DIRECTIVE :: Reproduce everything from the start of the entries below down to the line that contains "働かない制度 (418, 471)", both ends included. Leave the requests unchanged, but multiply each coordinate in the answers by 0.6 and round it to a whole number, with halves rounded up.

Dataset rows:
┄┄┄┄┄┄┄┄┄┄┄┄┄┄┄┄┄┄┄┄
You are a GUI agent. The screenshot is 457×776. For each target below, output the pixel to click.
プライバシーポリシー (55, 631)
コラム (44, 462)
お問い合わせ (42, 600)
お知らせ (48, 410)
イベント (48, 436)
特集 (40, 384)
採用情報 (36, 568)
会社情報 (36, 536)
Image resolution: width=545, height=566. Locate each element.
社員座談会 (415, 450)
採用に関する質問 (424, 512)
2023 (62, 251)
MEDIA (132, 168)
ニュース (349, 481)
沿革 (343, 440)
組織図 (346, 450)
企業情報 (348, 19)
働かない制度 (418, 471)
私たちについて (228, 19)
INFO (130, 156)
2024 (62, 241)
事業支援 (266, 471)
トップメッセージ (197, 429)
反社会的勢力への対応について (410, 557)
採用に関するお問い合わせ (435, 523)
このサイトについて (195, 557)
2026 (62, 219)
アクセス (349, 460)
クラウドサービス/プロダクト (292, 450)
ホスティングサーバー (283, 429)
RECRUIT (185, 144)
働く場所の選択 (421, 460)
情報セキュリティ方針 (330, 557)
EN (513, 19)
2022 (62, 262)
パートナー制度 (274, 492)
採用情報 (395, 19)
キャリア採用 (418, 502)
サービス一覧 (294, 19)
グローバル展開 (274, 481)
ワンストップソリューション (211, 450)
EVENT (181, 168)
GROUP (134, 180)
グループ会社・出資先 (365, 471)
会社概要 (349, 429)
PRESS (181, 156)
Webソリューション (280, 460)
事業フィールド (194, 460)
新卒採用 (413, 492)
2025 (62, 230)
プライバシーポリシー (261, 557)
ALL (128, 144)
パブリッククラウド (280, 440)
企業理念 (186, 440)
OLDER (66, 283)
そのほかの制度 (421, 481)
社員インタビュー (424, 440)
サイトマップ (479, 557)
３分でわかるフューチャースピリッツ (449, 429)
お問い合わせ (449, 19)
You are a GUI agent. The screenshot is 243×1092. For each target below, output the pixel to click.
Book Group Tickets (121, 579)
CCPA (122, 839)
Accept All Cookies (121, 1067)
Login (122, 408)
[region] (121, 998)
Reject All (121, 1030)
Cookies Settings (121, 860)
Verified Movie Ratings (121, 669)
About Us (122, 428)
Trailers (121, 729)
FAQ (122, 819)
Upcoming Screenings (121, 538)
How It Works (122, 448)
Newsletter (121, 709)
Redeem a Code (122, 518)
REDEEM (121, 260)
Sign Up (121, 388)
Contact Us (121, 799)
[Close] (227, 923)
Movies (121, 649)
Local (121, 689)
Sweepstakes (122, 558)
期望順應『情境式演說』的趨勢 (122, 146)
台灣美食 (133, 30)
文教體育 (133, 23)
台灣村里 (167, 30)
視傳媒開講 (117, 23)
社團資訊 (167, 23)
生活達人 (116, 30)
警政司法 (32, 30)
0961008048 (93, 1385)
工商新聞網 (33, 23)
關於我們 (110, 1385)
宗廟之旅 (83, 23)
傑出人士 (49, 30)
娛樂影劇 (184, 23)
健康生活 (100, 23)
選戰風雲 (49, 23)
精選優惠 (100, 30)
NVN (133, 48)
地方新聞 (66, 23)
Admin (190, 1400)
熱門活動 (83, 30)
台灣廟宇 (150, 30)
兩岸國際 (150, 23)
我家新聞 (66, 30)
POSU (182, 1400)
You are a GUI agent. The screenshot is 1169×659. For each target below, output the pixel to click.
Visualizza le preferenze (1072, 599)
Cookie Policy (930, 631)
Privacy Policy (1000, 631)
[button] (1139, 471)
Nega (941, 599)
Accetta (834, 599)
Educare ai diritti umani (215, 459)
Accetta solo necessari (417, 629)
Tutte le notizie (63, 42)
┄┄┄┄┄┄┄┄┄┄┄┄┄┄┄┄┄┄┄┄
OUTPUT FOR THIS EXERCISE ::
You are a GUI agent. The screenshot is 457×776. For each target below, output the pixel to click.
プライバシーポリシー (33, 379)
コラム (26, 277)
お問い合わせ (25, 360)
お知らせ (29, 246)
イベント (29, 262)
特集 (24, 230)
採用情報 (22, 341)
会社情報 (22, 322)
Image resolution: width=545, height=566. Locate each element.
社員座談会 (249, 270)
採用に関する質問 (254, 307)
2023 (37, 151)
MEDIA (79, 101)
ニュース (209, 289)
沿革 (206, 264)
組織図 (208, 270)
企業情報 (209, 11)
働かない制度 (251, 283)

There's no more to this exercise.